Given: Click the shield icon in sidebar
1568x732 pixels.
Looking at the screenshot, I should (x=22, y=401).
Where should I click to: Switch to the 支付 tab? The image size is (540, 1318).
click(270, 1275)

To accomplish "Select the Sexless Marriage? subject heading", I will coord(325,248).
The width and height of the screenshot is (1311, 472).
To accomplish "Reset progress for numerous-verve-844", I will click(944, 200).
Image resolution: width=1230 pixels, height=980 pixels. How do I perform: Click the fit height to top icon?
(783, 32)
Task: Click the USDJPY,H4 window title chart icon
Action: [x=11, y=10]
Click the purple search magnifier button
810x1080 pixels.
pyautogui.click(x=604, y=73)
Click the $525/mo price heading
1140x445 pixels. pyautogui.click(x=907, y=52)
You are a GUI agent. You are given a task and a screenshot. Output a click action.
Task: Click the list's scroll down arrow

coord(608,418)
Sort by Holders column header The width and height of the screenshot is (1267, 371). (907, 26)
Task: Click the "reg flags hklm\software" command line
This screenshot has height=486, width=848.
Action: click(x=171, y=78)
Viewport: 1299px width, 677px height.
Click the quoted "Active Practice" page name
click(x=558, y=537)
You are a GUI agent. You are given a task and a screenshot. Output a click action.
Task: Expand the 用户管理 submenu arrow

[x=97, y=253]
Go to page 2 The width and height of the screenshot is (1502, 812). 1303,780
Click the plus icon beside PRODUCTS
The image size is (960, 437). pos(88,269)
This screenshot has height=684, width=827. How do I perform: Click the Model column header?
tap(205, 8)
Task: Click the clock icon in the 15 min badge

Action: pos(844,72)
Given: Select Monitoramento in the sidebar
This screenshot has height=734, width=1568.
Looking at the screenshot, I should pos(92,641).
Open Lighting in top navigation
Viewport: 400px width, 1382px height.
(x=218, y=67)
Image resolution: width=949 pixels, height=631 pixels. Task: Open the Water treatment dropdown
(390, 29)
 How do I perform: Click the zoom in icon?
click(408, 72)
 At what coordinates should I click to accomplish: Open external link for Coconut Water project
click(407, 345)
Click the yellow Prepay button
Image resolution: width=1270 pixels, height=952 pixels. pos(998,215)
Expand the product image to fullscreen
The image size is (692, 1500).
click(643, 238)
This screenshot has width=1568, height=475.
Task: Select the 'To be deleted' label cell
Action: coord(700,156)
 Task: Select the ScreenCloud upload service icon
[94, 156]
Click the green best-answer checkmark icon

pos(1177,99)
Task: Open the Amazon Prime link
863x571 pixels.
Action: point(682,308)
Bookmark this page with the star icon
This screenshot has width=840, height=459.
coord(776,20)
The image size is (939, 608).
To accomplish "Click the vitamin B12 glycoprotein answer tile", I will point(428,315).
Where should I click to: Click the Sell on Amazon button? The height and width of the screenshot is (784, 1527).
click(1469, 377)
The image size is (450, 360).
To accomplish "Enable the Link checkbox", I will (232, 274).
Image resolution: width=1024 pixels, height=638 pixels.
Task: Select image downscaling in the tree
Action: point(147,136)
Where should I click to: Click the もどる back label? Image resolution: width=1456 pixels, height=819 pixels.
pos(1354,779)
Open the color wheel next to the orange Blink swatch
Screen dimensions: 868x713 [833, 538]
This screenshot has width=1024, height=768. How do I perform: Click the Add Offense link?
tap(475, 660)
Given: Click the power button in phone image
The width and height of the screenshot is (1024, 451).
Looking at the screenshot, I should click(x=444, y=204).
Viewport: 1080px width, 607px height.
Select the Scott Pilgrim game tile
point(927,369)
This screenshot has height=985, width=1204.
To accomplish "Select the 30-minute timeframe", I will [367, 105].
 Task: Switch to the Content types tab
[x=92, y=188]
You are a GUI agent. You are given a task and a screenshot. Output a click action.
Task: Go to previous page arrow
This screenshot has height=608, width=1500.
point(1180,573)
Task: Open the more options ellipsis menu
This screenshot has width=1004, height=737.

====================

§ Exercise: Return all of the entries exactly as they were supplied.

§ Answer space:
Given: Click the shield icon in sidebar
1568x732 pixels.
Looking at the screenshot, I should (x=22, y=401).
Where should I click to: Switch to the 支付 tab? The image size is (540, 1318).
click(270, 1275)

To accomplish "Select the Sexless Marriage? subject heading", I will coord(325,248).
The width and height of the screenshot is (1311, 472).
To accomplish "Reset progress for numerous-verve-844", I will click(944, 200).
Image resolution: width=1230 pixels, height=980 pixels. How do I perform: Click the fit height to top icon?
(783, 32)
Task: Click the USDJPY,H4 window title chart icon
Action: [x=11, y=10]
Click the purple search magnifier button
810x1080 pixels.
pyautogui.click(x=604, y=73)
Click the $525/mo price heading
1140x445 pixels. pyautogui.click(x=907, y=52)
You are a GUI agent. You are given a task and a screenshot. Output a click action.
Task: Click the list's scroll down arrow

coord(608,418)
Sort by Holders column header The width and height of the screenshot is (1267, 371). (907, 26)
Task: Click the "reg flags hklm\software" command line
This screenshot has height=486, width=848.
Action: click(x=171, y=78)
Viewport: 1299px width, 677px height.
Click the quoted "Active Practice" page name
click(x=558, y=537)
You are a GUI agent. You are given a task and a screenshot. Output a click action.
Task: Expand the 用户管理 submenu arrow

[x=97, y=253]
Go to page 2 The width and height of the screenshot is (1502, 812). 1303,780
Click the plus icon beside PRODUCTS
The image size is (960, 437). pos(88,269)
This screenshot has height=684, width=827. How do I perform: Click the Model column header?
tap(205, 8)
Task: Click the clock icon in the 15 min badge

Action: pos(844,72)
Given: Select Monitoramento in the sidebar
This screenshot has height=734, width=1568.
Looking at the screenshot, I should pos(92,641).
Open Lighting in top navigation
Viewport: 400px width, 1382px height.
(x=218, y=67)
Image resolution: width=949 pixels, height=631 pixels. Task: Open the Water treatment dropdown
(390, 29)
 How do I perform: Click the zoom in icon?
click(408, 72)
 At what coordinates should I click to accomplish: Open external link for Coconut Water project
click(407, 345)
Click the yellow Prepay button
Image resolution: width=1270 pixels, height=952 pixels. pos(998,215)
Expand the product image to fullscreen
The image size is (692, 1500).
click(643, 238)
This screenshot has width=1568, height=475.
Task: Select the 'To be deleted' label cell
Action: coord(700,156)
 Task: Select the ScreenCloud upload service icon
[94, 156]
Click the green best-answer checkmark icon

pos(1177,99)
Task: Open the Amazon Prime link
863x571 pixels.
Action: point(682,308)
Bookmark this page with the star icon
This screenshot has width=840, height=459.
coord(776,20)
The image size is (939, 608).
To accomplish "Click the vitamin B12 glycoprotein answer tile", I will point(428,315).
Where should I click to: Click the Sell on Amazon button? The height and width of the screenshot is (784, 1527).
click(1469, 377)
The image size is (450, 360).
To accomplish "Enable the Link checkbox", I will (232, 274).
Image resolution: width=1024 pixels, height=638 pixels.
Task: Select image downscaling in the tree
Action: point(147,136)
Where should I click to: Click the もどる back label? Image resolution: width=1456 pixels, height=819 pixels.
pos(1354,779)
Open the color wheel next to the orange Blink swatch
Screen dimensions: 868x713 [833, 538]
This screenshot has width=1024, height=768. How do I perform: Click the Add Offense link?
tap(475, 660)
Given: Click the power button in phone image
The width and height of the screenshot is (1024, 451).
Looking at the screenshot, I should click(x=444, y=204).
Viewport: 1080px width, 607px height.
Select the Scott Pilgrim game tile
point(927,369)
This screenshot has height=985, width=1204.
To accomplish "Select the 30-minute timeframe", I will [367, 105].
 Task: Switch to the Content types tab
[x=92, y=188]
You are a GUI agent. You are given a task and a screenshot. Output a click action.
Task: Go to previous page arrow
This screenshot has height=608, width=1500.
point(1180,573)
Task: Open the more options ellipsis menu
This screenshot has width=1004, height=737.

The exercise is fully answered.